= PROBLEM TO SOLVE =
Would you return, word for word, the lines of the data below from the line with "Facebook (66, 2471)" through the line with "02-27713010 (21, 2224)", and no others?
EXERCISE DATA: Begin
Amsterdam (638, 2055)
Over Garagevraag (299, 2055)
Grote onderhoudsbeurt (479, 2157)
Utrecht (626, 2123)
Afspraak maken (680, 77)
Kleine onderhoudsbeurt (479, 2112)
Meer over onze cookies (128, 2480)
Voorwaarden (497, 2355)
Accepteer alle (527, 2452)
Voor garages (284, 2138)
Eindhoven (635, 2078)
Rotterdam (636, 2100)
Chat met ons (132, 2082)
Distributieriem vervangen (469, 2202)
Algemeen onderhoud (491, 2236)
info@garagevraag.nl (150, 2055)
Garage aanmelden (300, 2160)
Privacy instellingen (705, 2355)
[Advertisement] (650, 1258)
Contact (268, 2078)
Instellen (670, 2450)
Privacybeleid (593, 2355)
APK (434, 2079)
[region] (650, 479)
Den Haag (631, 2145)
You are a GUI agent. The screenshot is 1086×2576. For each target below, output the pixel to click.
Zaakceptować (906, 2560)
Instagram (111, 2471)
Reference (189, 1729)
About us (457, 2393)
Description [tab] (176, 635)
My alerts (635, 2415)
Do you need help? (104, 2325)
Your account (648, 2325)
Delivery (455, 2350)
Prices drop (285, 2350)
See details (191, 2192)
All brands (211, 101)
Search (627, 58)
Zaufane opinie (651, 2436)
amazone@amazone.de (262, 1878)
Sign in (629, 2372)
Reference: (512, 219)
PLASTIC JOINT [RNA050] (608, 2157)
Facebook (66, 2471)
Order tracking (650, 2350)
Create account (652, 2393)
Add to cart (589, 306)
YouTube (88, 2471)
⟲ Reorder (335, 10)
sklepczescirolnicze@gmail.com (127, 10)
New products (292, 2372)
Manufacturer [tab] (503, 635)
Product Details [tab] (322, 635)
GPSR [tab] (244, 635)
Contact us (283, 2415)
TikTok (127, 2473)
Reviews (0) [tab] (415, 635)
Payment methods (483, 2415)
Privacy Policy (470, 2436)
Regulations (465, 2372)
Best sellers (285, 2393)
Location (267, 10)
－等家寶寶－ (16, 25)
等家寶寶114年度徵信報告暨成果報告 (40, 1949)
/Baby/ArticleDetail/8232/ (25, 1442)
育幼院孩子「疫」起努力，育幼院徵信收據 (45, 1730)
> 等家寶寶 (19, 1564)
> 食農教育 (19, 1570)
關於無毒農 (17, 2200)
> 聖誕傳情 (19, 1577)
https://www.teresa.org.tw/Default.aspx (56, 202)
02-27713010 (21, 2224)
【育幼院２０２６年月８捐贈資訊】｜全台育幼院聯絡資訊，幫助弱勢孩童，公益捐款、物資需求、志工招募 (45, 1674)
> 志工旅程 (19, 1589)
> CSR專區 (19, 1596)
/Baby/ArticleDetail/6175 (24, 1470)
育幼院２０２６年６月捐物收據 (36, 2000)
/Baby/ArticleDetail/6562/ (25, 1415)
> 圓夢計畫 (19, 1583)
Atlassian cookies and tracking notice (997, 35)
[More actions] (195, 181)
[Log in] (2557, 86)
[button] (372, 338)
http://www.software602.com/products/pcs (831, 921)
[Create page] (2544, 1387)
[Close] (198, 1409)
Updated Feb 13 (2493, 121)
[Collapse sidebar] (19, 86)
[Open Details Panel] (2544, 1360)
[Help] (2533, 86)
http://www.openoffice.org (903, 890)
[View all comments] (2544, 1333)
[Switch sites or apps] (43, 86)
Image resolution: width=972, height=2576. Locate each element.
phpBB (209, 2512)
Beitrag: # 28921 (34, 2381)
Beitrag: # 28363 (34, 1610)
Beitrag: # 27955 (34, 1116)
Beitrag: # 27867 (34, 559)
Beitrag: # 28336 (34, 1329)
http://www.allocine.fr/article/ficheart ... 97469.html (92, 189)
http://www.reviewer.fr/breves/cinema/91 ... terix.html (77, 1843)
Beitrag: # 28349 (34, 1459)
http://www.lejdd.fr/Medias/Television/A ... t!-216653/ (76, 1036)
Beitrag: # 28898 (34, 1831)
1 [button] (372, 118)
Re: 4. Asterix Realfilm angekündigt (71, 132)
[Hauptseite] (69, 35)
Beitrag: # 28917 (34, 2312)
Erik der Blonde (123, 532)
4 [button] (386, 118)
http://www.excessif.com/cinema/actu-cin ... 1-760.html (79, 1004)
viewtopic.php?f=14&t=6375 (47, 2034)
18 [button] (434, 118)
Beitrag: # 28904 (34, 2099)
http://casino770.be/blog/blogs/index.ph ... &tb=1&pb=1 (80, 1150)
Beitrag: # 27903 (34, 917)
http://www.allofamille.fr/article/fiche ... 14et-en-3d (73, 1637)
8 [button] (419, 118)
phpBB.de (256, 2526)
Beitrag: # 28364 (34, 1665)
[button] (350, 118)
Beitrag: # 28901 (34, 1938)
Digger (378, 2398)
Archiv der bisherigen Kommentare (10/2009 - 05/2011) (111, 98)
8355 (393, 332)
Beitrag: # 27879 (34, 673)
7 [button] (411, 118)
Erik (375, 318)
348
EXERCISE DATA: End
= RESPONSE BOX =
Facebook (66, 2471)
Order tracking (650, 2350)
Create account (652, 2393)
Add to cart (589, 306)
YouTube (88, 2471)
⟲ Reorder (335, 10)
sklepczescirolnicze@gmail.com (127, 10)
New products (292, 2372)
Manufacturer [tab] (503, 635)
Product Details [tab] (322, 635)
GPSR [tab] (244, 635)
Contact us (283, 2415)
TikTok (127, 2473)
Reviews (0) [tab] (415, 635)
Payment methods (483, 2415)
Privacy Policy (470, 2436)
Regulations (465, 2372)
Best sellers (285, 2393)
Location (267, 10)
－等家寶寶－ (16, 25)
等家寶寶114年度徵信報告暨成果報告 (40, 1949)
/Baby/ArticleDetail/8232/ (25, 1442)
育幼院孩子「疫」起努力，育幼院徵信收據 (45, 1730)
> 等家寶寶 (19, 1564)
> 食農教育 (19, 1570)
關於無毒農 (17, 2200)
> 聖誕傳情 (19, 1577)
https://www.teresa.org.tw/Default.aspx (56, 202)
02-27713010 (21, 2224)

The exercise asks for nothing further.